That would be too dangerous.
Do what you have to do. Do it quickly. And then take your leave of each
other. Exchange no kisses, no goodbyes, no cute terms of endearment, no
acknowledgement that your tryst was anything but a collision between two
strangers walking in opposite directions. Just stagger away without looking
back. Maybe you’ll see each other again. Maybe not. It really doesn’t matter
either way.
Spend the next few hours wandering from place to place, seeing nothing,
hearing nothing, accomplishing nothing. But still drawing breath. Never
forget that. Let the part of you still capable of caring about such things
count that as a major victory.
At mid-afternoon pass the place where a school bus lies burned and
blackened on one side. A small group of Living had trusted it to carry them
to safety somewhere outside the city; but it didn’t even get five blocks
through the obstacle course of other crashed vehicles before hundreds of
Dead had imprisoned them in a cage of groping flesh. You were a block and a
half away, watching the siege, and when the people in the bus eventually
blew themselves up, to avoid a more horrific end, the heat of the fireball
singed the eyebrows from your face. At the time, you’d felt it served you
right for not helping. These days, if you were capable of forming an opinion
on anything, you’d feel that the Living were silly bastards.

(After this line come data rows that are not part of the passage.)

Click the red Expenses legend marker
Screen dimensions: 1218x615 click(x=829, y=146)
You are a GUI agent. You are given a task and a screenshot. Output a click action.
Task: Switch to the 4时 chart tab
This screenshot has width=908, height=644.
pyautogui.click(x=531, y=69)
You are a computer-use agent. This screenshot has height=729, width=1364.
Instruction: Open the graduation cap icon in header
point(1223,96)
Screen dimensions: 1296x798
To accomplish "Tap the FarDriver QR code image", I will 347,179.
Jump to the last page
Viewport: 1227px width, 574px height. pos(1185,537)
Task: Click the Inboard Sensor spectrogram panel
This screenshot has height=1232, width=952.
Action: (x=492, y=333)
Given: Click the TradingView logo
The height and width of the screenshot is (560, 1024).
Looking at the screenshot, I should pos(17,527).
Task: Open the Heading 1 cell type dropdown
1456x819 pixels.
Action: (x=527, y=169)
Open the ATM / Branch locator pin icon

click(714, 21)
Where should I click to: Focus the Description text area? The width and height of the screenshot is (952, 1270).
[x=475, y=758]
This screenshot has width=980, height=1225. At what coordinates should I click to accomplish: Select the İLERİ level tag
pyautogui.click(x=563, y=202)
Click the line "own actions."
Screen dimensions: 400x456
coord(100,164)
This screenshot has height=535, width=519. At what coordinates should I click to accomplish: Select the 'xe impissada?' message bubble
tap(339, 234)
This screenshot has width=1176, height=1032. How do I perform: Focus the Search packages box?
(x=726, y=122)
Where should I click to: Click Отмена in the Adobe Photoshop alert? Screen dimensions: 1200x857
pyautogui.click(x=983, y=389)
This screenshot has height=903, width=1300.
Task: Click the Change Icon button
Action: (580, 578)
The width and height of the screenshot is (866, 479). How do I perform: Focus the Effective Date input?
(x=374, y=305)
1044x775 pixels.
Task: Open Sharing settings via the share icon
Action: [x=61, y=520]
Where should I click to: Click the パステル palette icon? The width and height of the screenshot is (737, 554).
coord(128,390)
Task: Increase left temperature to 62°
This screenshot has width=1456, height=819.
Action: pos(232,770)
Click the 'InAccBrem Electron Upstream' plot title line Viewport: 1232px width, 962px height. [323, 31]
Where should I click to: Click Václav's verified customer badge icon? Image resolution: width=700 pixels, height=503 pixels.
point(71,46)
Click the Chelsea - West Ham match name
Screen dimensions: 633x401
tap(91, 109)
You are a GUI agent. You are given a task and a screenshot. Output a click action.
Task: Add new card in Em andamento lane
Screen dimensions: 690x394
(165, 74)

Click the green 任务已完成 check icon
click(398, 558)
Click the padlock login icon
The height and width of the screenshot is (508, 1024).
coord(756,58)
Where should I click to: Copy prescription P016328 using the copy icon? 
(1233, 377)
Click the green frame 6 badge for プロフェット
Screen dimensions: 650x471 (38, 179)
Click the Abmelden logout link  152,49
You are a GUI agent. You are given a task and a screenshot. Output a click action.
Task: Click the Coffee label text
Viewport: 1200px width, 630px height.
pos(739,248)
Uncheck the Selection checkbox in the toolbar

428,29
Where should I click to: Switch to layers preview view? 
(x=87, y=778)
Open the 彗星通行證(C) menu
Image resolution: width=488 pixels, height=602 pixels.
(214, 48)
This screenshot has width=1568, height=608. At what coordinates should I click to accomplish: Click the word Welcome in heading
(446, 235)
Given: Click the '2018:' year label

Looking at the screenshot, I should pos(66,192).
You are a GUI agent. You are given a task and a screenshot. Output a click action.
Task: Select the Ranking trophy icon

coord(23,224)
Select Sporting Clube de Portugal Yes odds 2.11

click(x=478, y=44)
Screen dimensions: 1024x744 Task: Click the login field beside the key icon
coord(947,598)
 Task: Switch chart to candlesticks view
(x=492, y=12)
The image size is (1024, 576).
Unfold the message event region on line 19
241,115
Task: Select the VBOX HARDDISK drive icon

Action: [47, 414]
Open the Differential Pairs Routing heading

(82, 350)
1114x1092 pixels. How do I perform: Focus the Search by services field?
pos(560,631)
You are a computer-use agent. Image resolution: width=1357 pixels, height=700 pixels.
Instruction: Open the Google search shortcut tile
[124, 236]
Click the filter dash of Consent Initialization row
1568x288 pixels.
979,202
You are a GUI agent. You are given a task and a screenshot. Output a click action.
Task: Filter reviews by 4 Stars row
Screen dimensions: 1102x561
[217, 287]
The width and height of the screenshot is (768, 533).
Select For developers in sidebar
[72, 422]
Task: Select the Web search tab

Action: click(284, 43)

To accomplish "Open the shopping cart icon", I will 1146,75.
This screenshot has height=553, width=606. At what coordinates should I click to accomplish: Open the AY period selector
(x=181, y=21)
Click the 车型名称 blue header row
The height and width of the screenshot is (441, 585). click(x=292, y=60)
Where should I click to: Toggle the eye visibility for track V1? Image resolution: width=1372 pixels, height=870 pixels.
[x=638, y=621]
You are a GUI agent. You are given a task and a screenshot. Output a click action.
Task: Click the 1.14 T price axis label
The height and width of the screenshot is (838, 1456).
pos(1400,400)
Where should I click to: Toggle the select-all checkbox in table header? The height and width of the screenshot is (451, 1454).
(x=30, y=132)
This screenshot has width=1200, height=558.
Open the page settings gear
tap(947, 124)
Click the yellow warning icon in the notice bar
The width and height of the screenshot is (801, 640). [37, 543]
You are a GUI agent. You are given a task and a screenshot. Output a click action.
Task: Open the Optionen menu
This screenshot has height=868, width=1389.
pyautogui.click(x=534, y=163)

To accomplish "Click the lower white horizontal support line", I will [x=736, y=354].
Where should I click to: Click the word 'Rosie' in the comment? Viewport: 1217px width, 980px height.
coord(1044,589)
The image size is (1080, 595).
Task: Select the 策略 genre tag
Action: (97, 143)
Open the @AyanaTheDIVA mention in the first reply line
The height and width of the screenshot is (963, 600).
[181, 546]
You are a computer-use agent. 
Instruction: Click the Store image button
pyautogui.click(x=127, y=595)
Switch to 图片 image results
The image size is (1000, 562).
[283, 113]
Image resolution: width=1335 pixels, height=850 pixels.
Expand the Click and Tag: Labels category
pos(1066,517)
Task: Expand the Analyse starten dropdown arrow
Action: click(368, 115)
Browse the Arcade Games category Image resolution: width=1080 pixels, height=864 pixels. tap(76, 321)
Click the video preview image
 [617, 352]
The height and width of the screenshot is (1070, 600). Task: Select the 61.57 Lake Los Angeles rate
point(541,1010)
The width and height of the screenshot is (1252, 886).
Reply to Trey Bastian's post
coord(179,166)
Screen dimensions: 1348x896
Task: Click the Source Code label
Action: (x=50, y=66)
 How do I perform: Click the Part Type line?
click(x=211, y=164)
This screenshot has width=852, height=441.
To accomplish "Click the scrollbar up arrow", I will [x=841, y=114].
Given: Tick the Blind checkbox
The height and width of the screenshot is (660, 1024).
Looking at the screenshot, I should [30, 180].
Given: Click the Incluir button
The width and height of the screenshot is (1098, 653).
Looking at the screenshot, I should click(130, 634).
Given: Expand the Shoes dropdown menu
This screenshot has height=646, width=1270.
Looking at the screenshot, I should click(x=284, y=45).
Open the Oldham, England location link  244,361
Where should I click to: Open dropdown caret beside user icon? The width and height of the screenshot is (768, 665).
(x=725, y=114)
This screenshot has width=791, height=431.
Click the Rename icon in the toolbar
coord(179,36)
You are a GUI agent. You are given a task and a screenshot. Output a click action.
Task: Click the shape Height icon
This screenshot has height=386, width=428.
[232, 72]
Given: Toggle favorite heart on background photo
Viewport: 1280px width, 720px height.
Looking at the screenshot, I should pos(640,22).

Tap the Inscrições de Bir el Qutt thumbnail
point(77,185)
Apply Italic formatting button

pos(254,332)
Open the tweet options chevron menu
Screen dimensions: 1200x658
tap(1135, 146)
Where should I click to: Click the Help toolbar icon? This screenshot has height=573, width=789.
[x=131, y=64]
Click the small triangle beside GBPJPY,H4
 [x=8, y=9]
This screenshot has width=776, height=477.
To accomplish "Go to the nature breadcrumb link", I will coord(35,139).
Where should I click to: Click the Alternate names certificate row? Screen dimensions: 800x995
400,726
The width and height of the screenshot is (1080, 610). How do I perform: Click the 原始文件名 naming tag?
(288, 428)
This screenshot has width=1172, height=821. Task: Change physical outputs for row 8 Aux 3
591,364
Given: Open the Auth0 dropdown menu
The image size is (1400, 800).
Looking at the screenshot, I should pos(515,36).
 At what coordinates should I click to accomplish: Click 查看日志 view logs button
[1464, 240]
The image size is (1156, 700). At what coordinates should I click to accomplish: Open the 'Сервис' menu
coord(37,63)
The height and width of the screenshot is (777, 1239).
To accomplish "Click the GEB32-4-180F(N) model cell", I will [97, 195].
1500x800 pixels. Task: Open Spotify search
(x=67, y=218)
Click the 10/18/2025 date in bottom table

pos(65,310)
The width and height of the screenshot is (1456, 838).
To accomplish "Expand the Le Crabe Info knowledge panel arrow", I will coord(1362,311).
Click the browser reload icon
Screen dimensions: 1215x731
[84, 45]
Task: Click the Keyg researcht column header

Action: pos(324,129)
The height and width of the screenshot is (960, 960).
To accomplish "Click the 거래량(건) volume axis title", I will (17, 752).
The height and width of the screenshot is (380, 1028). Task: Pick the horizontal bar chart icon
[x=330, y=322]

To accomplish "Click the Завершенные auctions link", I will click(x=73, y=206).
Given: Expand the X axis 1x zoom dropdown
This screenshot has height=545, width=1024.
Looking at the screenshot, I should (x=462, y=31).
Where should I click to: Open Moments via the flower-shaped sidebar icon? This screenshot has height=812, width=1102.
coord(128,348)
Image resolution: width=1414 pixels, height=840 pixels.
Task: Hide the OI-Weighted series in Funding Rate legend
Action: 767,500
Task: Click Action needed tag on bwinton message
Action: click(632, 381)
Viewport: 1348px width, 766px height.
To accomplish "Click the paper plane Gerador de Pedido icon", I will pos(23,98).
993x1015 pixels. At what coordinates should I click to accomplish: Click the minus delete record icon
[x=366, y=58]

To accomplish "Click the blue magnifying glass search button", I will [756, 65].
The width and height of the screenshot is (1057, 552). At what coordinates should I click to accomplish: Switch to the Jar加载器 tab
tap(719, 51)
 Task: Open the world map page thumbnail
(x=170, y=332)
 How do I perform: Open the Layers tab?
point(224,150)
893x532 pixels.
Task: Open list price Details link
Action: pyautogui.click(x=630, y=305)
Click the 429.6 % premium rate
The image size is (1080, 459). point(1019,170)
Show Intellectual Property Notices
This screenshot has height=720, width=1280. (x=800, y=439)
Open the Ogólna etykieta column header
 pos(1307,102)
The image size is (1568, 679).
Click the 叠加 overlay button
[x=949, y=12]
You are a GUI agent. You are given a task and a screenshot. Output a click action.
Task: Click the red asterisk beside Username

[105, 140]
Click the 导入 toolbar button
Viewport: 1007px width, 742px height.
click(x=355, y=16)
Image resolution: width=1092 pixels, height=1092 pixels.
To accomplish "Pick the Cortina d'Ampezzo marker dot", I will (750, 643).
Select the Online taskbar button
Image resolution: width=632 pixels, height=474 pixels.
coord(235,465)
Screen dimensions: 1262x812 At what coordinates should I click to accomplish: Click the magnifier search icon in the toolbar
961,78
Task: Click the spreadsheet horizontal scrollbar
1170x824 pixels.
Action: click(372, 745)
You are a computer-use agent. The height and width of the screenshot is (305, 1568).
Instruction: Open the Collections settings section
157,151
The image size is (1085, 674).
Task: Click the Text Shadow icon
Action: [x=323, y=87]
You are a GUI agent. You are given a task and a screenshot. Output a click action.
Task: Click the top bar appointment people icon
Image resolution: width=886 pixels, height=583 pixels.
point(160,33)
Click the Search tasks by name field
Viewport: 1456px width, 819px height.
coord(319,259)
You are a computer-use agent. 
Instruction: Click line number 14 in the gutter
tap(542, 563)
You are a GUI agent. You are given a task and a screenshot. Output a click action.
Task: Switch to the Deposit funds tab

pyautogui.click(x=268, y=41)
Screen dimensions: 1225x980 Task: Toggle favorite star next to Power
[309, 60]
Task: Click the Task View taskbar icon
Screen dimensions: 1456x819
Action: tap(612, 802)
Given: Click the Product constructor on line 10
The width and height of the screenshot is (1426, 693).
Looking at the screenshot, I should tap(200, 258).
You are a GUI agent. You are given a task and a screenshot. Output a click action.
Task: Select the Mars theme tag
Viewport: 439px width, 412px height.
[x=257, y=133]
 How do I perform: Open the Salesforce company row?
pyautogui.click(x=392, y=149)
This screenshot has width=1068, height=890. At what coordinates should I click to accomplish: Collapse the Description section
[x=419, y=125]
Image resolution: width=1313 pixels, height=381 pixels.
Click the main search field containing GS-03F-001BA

It’s stupid to resist. Only the Living resist. Resistance implies will,
and if there’s one thing the Dead don’t have it’s will. Exist the way they
do, dully accepting everything that happens to you, and you stand a chance.
That’s the one major reason your brother Ben is dead. Oh, you can’t know
what happened to him. You know what happened to your wife and kids-you know
because you were watching, trapped behind a chain-link fence, as a lurching
mob of what had once been elementary school children reduced them to
shredded beef-but you’ll never ever find out what happened to Ben. Still, if
you ever did find out what happened to him, you would not be surprised.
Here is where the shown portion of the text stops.